僕が社会人になって初めて働いた会社は、今でいうブラックに近い会社だった。
定時に出社して退社できたのは、入社したその日だけ。
残業も毎月45時間以上は当たり前で、定時を2時間過ぎたのに課長に「塚田くん今から横浜行ってきて」と言われる事があった。僕が働いていたのは世田谷区の下北沢というところだったので普通に往復だけで1時間半はかかる。
そういう会社だった。
でも僕は初めて働いた会社だったし、「お金を稼ぐのはたいへん」というのが頭にあったのでこれが普通なんだろうと思い、特に不満なく働いていた。
ちなみにブラック企業はグッドブラック企業とバッドブラック企業に分かれるらしい。
グッドブラック企業は「仕事はきついけど、社員を育ててくれる会社。一人前にしようという体制が整っている」会社。

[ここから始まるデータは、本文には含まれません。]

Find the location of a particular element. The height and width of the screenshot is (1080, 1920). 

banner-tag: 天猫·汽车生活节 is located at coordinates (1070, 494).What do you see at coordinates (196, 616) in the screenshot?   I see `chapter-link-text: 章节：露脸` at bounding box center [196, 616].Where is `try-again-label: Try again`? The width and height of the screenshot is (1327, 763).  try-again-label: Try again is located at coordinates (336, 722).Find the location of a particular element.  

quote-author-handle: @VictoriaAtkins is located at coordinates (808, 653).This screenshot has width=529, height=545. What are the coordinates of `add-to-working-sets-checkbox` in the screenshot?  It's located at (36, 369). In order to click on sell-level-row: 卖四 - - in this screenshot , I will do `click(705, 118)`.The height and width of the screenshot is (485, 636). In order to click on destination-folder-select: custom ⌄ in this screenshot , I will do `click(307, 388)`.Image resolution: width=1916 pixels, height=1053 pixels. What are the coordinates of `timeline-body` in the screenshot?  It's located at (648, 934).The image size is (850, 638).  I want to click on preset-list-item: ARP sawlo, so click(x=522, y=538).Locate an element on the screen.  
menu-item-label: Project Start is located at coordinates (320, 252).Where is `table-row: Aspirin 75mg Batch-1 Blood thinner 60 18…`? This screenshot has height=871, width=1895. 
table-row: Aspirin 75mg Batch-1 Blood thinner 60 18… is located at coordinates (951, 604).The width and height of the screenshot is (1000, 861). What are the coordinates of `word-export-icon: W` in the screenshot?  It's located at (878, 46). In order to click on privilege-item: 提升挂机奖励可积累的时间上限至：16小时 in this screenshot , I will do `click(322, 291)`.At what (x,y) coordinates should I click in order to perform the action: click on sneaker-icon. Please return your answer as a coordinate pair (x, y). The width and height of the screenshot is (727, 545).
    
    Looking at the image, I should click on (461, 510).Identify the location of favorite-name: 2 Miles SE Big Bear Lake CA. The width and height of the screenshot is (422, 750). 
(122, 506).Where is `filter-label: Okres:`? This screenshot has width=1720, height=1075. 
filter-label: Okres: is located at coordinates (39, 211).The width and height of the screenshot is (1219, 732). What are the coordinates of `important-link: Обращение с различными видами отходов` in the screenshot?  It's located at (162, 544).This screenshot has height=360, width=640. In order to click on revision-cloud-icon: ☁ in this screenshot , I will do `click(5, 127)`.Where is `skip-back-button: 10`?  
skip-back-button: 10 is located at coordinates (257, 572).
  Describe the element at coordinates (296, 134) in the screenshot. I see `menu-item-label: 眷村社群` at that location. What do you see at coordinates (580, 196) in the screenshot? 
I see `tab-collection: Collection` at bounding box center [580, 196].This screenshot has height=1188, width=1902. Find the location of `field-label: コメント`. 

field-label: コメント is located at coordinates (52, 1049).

そしてバッドブラック企業は「嫌がらせや給与の未払い、上司の横暴、社員をコマのように扱う」会社らしい。
僕のいた会社は間違いなくグッドな方だった。
それは皆で僕を育てるという気持ちがひしひしと伝わっていたし、お姉さま方達からも僕を「一人前の大人にする」という使命感みたいなものを感じられた。
アットホームな会社でもあり一度盲腸で仕事を休んだ時、一人暮らしの僕を心配して部長が「困った事が有ればなんでも言え!」とわざわざ連絡をくれた時は嬉しかった。
長時間残業だったり、参考に出来ない事はあるけど、あの時の経験が今のチームワークや顧客への対応といった仕事に対する考え方、立ち振る舞いに大きく影響していると思う。